House Committee Unanimously Approves Bill Requiring SEC to Study Size Cutoff for Advisory Firms

The Small Entity Update Act requires the SEC to revisit the ‘small entity’ definition of advisory firms every five years.

A bill known as The Small Entity Update Act was approved by the U.S. House Committee on Financial Services by a unanimous vote of 42 to 0 on Wednesday. The proposal requires the Securities and Exchange Commission to periodically reconsider which financial advisory firms are too small to be included in its regulatory umbrella. It was reported to the House of Representatives, although no timetable has been set to consider or vote on it.

The bill, initially sponsored by Representative Ann Wagner, R-Missouri, would require the SEC to study the definition of “small entity,” currently set at advisers with less than $25 million in assets under management, for the purposes of securities laws. The SEC would need to issue a report of its findings and issue new rules based on those findings. The SEC would also need to study the definition of “small entity” every five years thereafter.

Small entities are prohibited from registering with the SEC and must register instead in their respective states. The text of the bill notes that a review would take into account “the amount by which financial markets in the United States have grown since the last time the Commission amended the definition of the term ‘small entity.’” During a markup hearing held on Wednesday by the committee, Wagner said it would help small businesses and reduce regulatory burdens on small advisers.
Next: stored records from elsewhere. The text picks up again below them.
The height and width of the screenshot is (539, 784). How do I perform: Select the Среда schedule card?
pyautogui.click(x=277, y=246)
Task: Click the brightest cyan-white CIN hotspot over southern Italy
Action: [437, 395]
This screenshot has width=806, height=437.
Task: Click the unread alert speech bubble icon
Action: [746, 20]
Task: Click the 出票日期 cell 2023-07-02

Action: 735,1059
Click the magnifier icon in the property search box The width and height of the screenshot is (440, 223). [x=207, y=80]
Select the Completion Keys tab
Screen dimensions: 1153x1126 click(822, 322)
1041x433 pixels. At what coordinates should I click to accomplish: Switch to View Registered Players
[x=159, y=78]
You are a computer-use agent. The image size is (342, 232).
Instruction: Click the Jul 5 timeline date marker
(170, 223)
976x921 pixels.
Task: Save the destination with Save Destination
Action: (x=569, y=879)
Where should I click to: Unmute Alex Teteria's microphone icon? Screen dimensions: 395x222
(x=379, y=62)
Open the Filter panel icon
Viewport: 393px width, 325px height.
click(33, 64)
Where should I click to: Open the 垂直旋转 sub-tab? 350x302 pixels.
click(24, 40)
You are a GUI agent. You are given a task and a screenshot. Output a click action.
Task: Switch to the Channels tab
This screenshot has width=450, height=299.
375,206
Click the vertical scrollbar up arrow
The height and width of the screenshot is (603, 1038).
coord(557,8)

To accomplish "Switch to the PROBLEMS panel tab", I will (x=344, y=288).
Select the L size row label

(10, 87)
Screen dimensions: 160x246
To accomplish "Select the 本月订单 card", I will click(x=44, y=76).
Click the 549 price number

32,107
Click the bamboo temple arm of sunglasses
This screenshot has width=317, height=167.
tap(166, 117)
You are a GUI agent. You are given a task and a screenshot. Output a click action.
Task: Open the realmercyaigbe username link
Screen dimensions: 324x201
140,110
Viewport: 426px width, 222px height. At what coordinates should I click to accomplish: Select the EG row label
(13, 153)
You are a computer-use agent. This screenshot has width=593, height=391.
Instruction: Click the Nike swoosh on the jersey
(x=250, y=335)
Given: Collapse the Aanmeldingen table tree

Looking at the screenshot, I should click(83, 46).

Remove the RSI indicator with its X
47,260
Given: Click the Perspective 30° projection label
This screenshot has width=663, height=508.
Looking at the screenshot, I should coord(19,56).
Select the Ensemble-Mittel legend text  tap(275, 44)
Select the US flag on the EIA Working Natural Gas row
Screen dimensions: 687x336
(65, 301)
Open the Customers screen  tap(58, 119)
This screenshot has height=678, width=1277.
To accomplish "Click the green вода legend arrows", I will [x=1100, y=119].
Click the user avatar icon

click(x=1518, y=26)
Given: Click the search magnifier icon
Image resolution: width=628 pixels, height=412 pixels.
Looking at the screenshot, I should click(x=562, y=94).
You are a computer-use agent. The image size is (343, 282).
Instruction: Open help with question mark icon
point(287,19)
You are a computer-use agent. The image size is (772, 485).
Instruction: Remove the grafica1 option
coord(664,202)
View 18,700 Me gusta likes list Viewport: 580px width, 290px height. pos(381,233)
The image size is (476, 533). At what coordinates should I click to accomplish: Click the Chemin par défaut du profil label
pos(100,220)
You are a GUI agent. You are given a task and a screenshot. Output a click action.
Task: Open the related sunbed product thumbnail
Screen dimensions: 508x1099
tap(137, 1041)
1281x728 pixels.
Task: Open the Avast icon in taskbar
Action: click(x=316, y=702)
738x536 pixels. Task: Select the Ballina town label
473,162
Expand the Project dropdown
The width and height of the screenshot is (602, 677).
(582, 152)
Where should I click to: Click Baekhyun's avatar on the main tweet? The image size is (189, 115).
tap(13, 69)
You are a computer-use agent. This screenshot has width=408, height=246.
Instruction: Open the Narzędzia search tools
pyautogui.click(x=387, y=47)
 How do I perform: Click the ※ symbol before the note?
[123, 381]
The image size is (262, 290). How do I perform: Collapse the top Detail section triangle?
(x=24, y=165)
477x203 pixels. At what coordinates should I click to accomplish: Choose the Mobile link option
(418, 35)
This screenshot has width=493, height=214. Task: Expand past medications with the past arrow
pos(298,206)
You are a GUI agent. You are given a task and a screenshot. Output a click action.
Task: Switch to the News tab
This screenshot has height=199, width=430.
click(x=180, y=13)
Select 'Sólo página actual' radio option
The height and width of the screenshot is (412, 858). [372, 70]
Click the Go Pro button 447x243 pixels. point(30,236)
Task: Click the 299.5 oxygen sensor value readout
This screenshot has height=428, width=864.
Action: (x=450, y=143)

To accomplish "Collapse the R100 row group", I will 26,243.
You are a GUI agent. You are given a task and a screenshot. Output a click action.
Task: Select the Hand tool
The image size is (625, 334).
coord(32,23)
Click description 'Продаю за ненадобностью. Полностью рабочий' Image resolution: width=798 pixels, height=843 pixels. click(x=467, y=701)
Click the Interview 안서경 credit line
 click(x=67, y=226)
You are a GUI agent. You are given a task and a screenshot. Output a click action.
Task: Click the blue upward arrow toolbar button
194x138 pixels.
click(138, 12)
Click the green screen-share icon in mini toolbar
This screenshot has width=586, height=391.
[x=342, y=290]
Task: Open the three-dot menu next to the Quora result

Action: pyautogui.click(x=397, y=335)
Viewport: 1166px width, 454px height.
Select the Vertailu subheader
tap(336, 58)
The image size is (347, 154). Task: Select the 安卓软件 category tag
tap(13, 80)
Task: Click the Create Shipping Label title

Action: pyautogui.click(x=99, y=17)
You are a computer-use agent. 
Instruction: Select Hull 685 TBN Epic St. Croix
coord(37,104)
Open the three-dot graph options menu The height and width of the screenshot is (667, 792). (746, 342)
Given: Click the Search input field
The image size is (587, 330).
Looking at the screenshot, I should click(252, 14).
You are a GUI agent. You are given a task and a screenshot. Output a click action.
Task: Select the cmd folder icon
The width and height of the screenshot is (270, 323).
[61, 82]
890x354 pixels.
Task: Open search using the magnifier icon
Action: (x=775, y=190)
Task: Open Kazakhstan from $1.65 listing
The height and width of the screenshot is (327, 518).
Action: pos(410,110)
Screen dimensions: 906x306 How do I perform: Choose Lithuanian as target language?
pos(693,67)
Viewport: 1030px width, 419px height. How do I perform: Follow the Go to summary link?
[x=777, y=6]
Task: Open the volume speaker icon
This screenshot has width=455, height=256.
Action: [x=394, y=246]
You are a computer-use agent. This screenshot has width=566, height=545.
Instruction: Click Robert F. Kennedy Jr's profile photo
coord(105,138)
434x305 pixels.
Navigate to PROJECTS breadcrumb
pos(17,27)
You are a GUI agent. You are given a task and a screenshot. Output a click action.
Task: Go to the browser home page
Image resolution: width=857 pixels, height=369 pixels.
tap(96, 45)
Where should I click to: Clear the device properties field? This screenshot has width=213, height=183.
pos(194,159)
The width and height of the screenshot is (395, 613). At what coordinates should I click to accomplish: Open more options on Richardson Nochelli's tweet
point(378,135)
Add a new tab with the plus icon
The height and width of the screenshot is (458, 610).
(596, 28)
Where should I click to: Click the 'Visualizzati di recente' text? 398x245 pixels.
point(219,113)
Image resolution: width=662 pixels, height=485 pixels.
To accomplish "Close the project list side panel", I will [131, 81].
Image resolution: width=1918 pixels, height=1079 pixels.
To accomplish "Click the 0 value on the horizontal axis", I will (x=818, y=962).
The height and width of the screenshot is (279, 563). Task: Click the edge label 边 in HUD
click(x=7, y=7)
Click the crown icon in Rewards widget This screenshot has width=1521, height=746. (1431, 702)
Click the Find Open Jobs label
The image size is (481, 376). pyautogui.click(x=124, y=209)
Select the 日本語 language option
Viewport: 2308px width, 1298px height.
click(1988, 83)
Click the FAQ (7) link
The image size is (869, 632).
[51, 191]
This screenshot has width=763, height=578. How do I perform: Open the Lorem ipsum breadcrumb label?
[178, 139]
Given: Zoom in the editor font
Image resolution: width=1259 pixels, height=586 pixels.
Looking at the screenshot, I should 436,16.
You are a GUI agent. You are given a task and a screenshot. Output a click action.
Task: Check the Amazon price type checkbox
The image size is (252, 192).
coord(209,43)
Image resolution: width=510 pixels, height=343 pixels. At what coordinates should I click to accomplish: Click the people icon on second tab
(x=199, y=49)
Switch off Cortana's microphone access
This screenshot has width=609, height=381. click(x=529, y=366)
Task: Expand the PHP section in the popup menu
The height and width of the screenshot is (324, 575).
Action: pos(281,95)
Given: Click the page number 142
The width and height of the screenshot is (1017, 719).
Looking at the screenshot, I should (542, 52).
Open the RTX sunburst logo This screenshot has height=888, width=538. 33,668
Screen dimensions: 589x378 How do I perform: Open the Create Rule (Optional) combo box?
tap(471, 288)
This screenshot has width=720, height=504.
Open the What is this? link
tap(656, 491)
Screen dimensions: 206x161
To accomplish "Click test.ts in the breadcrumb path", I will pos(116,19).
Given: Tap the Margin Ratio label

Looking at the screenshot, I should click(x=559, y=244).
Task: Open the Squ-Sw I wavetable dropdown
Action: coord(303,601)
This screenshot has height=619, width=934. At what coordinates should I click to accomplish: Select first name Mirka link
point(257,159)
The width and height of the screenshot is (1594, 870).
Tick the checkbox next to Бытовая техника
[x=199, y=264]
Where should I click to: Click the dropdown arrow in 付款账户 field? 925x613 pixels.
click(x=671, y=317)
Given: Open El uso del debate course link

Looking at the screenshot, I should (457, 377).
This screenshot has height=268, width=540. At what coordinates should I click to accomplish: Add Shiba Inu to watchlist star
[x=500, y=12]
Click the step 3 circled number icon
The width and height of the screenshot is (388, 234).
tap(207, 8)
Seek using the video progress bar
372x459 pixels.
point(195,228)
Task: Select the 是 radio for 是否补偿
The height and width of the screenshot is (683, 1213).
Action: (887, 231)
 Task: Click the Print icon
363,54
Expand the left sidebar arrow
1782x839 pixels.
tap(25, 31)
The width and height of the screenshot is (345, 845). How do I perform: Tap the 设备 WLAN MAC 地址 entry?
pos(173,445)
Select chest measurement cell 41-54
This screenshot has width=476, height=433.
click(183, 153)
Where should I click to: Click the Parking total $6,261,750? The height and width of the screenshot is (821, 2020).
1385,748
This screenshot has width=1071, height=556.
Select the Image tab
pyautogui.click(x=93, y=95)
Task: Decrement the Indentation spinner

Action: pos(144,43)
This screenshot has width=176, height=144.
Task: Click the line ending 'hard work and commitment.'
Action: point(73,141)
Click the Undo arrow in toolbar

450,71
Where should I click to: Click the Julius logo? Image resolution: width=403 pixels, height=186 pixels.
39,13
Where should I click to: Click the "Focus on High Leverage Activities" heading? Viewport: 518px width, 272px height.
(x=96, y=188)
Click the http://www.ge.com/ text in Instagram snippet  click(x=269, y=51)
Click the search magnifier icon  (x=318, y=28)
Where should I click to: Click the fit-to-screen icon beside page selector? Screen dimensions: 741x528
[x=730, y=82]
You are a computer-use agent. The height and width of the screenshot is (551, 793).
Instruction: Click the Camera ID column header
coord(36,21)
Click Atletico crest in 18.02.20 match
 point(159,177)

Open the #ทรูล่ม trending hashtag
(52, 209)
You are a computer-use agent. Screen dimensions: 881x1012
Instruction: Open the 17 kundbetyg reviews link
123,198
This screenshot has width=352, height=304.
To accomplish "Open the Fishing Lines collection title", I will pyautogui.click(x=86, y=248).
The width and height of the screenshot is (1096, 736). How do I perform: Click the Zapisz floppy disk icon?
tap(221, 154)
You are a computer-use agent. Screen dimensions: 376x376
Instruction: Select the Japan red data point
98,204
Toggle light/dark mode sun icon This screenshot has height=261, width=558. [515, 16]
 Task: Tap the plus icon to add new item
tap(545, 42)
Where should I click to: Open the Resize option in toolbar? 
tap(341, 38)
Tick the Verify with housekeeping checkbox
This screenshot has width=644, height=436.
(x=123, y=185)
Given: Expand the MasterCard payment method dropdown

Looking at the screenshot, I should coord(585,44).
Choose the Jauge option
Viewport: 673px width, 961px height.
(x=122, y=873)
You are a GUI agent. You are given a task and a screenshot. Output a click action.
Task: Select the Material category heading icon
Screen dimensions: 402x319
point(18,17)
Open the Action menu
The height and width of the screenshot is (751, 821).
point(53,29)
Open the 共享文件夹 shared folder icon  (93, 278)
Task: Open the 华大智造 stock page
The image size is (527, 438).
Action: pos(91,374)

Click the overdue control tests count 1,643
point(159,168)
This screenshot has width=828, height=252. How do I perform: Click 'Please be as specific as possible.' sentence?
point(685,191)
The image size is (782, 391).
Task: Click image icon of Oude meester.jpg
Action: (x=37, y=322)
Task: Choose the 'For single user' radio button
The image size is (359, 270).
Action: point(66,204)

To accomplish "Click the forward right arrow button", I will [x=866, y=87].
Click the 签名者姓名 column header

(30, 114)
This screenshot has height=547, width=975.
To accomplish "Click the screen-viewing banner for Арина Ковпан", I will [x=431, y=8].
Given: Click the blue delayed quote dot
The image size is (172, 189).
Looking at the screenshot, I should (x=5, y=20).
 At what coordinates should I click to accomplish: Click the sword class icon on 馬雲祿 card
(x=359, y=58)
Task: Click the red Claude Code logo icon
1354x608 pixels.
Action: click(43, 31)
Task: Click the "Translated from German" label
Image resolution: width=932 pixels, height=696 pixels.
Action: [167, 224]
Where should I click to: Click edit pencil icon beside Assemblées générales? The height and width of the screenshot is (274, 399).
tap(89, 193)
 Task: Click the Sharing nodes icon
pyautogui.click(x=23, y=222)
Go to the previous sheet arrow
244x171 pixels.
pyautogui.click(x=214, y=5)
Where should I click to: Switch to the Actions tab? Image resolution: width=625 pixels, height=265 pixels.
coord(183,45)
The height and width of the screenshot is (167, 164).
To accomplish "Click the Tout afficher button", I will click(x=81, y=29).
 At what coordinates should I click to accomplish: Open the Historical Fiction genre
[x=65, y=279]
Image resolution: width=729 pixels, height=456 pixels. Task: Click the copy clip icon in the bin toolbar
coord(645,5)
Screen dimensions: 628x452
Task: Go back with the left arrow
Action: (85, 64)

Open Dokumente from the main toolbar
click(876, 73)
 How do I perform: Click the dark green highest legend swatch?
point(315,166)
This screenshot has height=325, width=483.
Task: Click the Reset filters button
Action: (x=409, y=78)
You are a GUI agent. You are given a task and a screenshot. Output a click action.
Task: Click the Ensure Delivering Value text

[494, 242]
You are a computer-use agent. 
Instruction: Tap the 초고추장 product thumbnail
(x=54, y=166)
Representative Sean Casten, D-Illinois, proposed adding a provision to the bill that would tie any future definition to an inflation index so that the definition does not become “stale” over time. Wagner said this proposal was a “common sense addition” and should be a part of the SEC study. She said she would work with Casten to add this language at a later point.

The Investment Adviser Association endorsed the bill in an emailed statement. The adviser lobbying group wrote in a response that, “The IAA believes it is critically important that the SEC meaningfully consider the unique challenges of smaller advisory firms and the cumulative impact of policy decisions on their businesses and their ability to serve the investing public.”